Recently, we had a production outage for a few minutes due a database migration on one of our Ruby on Rails apps. The deployment went fine through a few stages, but the problem only showed up at the last and the largest stage. This is exactly what happened during the deploy process.
- New code was deployed. Restart was pending, so the server was still running old code.
- Migrations ran.
- One migration removed a column that was used in the old code, but no longer used in the new code.
- The next migration was a data migration that inserted one row / user to a table. This was a very slow migration, taking 5+ minutes.
- The old code failed because it tried to use a column in the database that was no longer there. To make things worse, the column was referenced at all page loads within the app.

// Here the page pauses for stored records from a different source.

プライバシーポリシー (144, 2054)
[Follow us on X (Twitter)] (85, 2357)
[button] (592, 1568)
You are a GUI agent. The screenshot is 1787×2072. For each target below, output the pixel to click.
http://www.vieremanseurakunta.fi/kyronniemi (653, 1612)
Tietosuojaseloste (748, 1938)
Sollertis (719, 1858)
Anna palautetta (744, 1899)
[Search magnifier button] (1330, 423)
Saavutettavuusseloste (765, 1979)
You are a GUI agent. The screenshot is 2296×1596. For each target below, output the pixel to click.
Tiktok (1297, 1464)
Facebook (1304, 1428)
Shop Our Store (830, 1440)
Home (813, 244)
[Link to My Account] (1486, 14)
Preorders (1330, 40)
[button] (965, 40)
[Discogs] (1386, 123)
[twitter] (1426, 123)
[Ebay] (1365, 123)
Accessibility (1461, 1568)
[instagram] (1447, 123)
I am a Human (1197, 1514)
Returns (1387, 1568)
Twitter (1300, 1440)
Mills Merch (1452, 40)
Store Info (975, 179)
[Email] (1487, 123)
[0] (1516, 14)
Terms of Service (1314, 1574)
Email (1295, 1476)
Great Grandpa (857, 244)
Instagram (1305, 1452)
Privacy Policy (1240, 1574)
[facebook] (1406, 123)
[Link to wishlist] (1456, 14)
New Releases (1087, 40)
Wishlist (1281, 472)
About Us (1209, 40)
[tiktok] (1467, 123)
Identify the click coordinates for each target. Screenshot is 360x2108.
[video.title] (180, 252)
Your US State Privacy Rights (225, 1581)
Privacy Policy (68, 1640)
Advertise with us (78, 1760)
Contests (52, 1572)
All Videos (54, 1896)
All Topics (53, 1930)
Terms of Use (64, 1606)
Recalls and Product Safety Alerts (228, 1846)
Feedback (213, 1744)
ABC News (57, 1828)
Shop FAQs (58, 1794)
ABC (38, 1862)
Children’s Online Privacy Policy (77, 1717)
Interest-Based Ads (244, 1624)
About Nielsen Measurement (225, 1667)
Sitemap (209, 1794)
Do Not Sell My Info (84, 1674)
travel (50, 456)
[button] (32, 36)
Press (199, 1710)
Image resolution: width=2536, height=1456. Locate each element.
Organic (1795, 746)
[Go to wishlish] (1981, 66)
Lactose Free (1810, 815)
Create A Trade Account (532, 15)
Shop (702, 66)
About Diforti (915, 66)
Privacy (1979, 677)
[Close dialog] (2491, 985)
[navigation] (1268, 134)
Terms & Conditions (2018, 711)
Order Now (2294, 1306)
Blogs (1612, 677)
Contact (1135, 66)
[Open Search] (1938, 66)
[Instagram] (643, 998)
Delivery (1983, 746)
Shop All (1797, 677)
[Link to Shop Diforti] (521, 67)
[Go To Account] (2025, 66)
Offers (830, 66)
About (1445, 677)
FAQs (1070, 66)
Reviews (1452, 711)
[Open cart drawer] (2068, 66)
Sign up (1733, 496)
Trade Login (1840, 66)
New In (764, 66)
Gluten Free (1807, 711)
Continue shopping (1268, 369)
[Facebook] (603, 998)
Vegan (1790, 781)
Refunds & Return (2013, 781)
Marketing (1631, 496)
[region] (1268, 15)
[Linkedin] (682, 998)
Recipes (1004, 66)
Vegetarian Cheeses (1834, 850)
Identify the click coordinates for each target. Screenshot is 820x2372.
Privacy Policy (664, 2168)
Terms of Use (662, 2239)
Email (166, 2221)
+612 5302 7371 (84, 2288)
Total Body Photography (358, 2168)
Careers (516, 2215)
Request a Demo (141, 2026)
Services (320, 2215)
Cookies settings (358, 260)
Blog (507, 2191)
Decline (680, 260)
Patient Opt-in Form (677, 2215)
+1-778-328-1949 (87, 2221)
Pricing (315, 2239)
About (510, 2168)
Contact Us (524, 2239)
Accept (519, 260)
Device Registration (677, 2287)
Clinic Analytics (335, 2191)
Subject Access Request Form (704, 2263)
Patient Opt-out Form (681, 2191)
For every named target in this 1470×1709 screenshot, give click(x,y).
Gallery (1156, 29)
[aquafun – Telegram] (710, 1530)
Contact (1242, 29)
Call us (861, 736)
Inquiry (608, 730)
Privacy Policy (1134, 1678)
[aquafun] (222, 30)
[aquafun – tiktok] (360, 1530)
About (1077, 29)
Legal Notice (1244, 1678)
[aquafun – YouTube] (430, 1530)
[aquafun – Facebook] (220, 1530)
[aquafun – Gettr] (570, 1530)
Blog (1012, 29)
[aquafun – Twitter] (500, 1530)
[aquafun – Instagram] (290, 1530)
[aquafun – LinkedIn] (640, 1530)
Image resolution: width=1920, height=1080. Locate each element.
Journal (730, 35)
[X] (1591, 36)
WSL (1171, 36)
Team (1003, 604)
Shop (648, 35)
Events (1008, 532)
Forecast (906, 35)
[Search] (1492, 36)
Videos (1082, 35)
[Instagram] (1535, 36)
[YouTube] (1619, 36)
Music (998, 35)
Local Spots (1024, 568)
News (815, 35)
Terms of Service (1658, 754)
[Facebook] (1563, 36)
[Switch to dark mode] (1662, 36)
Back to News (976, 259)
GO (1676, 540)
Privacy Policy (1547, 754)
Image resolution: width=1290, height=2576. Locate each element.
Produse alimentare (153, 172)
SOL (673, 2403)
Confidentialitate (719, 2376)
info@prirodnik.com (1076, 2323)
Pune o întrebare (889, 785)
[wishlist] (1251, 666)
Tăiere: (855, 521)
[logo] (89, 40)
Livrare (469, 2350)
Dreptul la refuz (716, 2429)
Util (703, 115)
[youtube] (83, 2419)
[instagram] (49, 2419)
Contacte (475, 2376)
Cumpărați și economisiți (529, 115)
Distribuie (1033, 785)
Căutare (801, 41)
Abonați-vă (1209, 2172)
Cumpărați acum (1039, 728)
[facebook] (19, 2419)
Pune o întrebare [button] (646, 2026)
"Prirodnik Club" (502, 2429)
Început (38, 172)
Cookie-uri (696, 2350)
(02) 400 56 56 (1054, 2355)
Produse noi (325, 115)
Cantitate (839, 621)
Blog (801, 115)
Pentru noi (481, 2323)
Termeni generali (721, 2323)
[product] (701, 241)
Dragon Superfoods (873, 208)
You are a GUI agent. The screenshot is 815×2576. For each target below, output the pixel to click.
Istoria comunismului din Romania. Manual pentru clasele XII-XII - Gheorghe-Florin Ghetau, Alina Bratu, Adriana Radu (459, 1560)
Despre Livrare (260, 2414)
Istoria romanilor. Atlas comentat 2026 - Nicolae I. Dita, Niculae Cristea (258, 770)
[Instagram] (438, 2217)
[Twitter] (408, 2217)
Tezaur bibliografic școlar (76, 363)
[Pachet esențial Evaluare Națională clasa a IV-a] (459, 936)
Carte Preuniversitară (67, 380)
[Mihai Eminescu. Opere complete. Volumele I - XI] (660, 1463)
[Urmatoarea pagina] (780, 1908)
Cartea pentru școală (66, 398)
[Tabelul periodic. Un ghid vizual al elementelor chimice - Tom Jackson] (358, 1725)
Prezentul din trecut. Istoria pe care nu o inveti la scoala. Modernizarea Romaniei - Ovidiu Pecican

- The long running migration didn’t finish because it ran into a timeout.
- The servers weren’t restarted because the migration had failed. So, the new code wasn’t served at all.
- There was no automatic database rollback to restore the system into a good state with the old code.
The team was able to resolve the issues within the next 5 minutes, but it was the worst system outage we’ve seen in years. For anyone dealing with a large Ruby on Rails app, you can use the following safeguards to avoid such problems:
- Do not remove a column from the database while the current code is still using it. Do it at a later release.
- When a deployment fails at the migration step, ensure you have a rollback policy so that the system can be automatically restored to a known good state.
- Consider data migrations to be a performance problem and always test the migrations with relaistic load before production release.
- If possible, run your data migrations seprately from schema migrations so that you don’t incur deployment delays for optional new data.